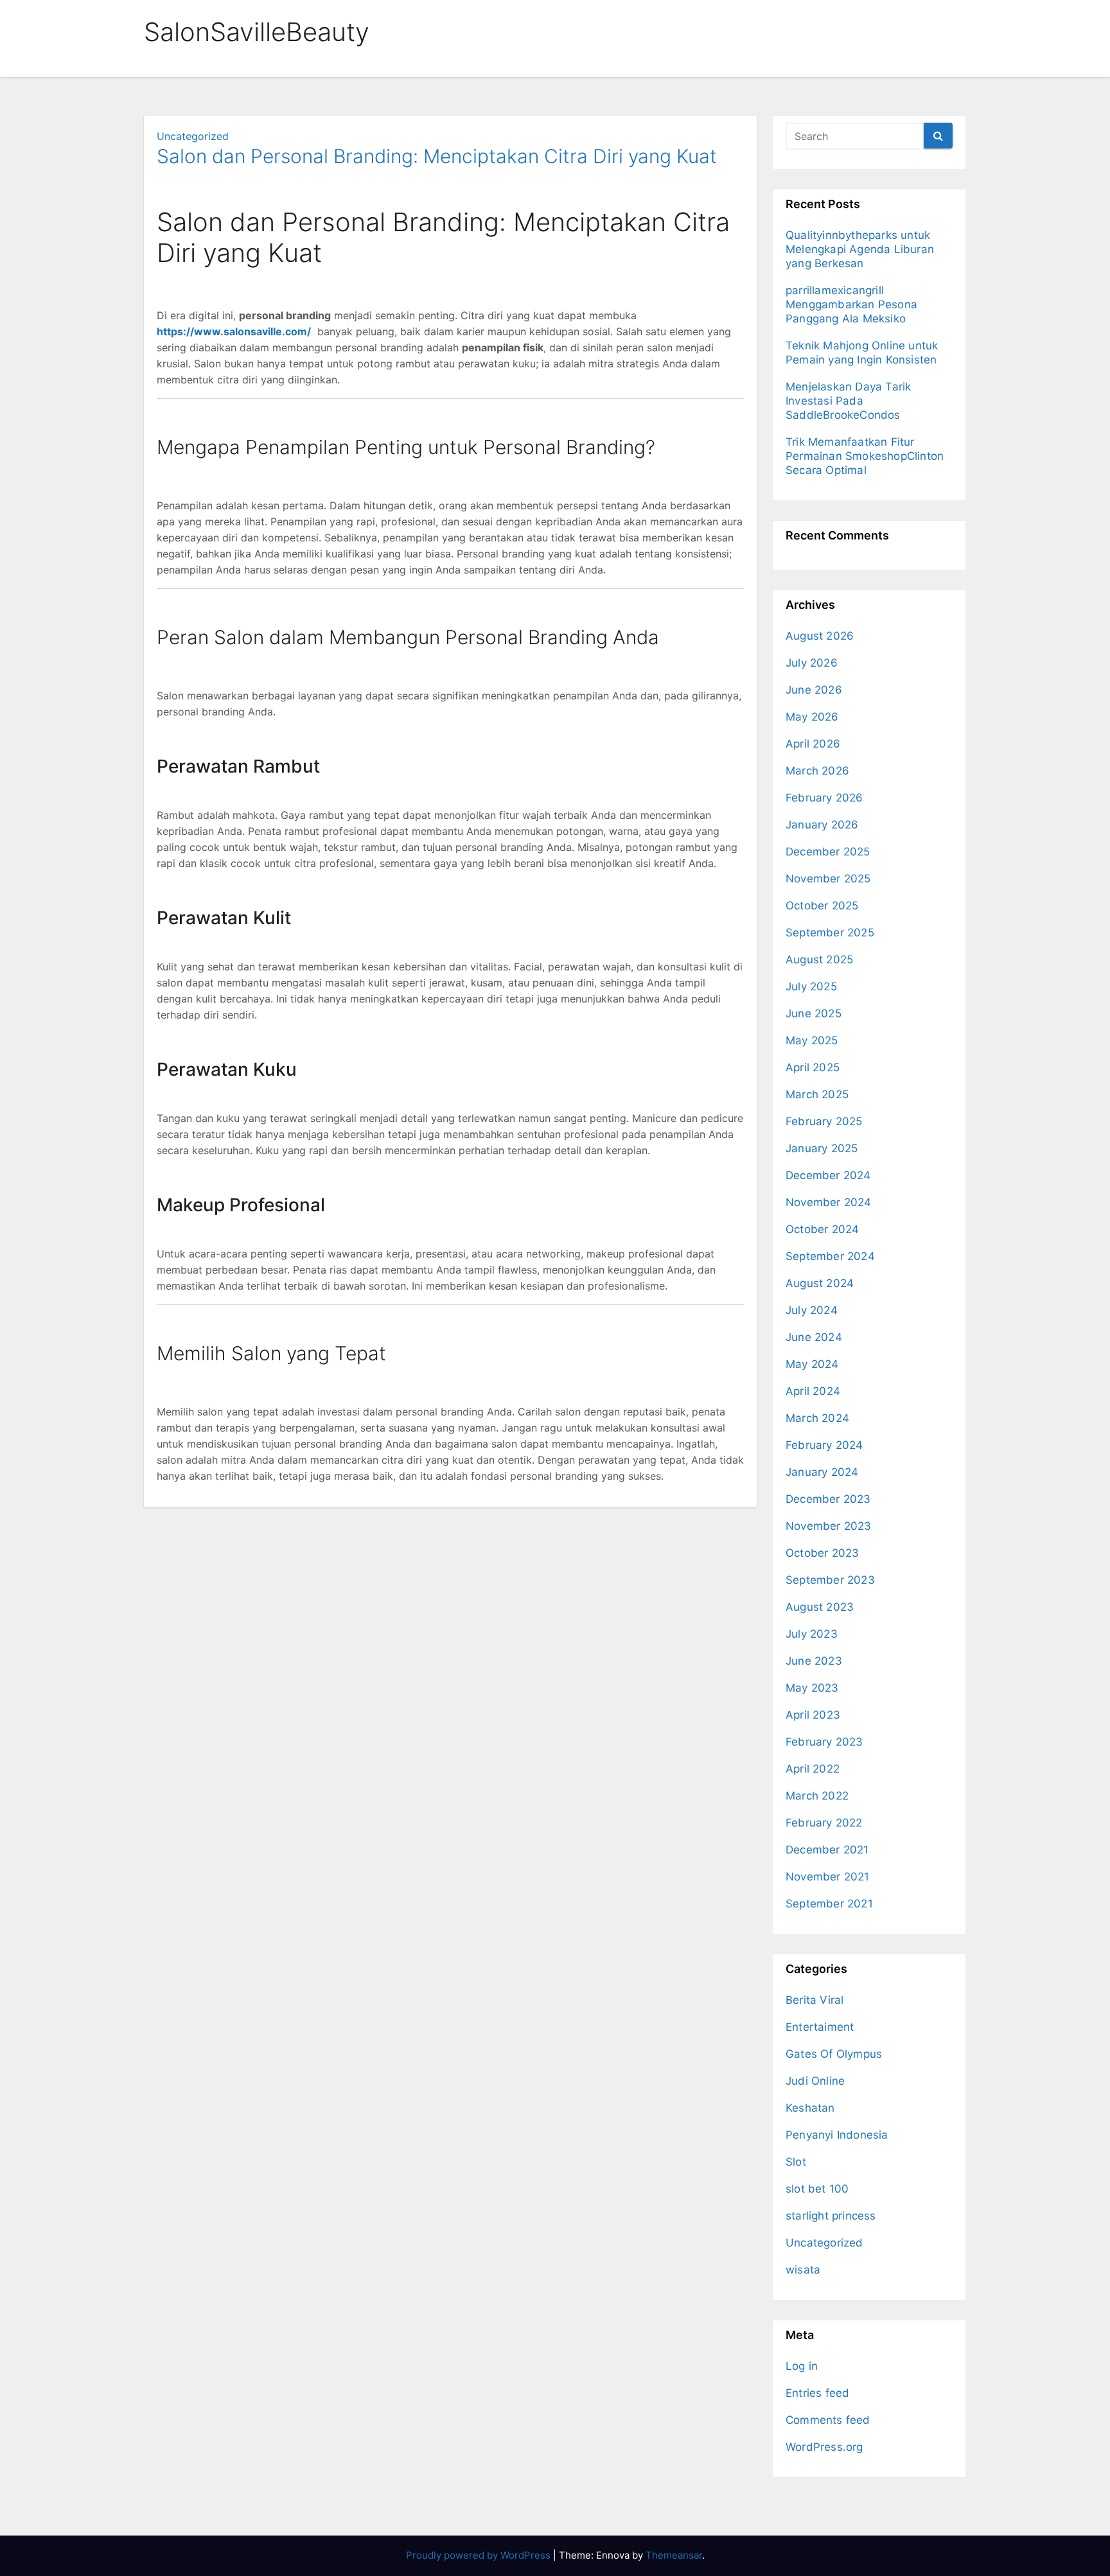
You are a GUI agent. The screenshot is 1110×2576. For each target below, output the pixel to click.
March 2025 (817, 1094)
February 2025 (824, 1121)
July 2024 (812, 1310)
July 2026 (812, 662)
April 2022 (813, 1768)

• Exercise goal:
Everything in the records above except the pictures is to be reproduced word for word.

• Written reply:
You are a GUI agent. The screenshot is 1110×2576. For each target below, output the pixel to click.
March 2025 (817, 1094)
February 2025 (824, 1121)
July 2024 (812, 1310)
July 2026 (812, 662)
April 2022 (813, 1768)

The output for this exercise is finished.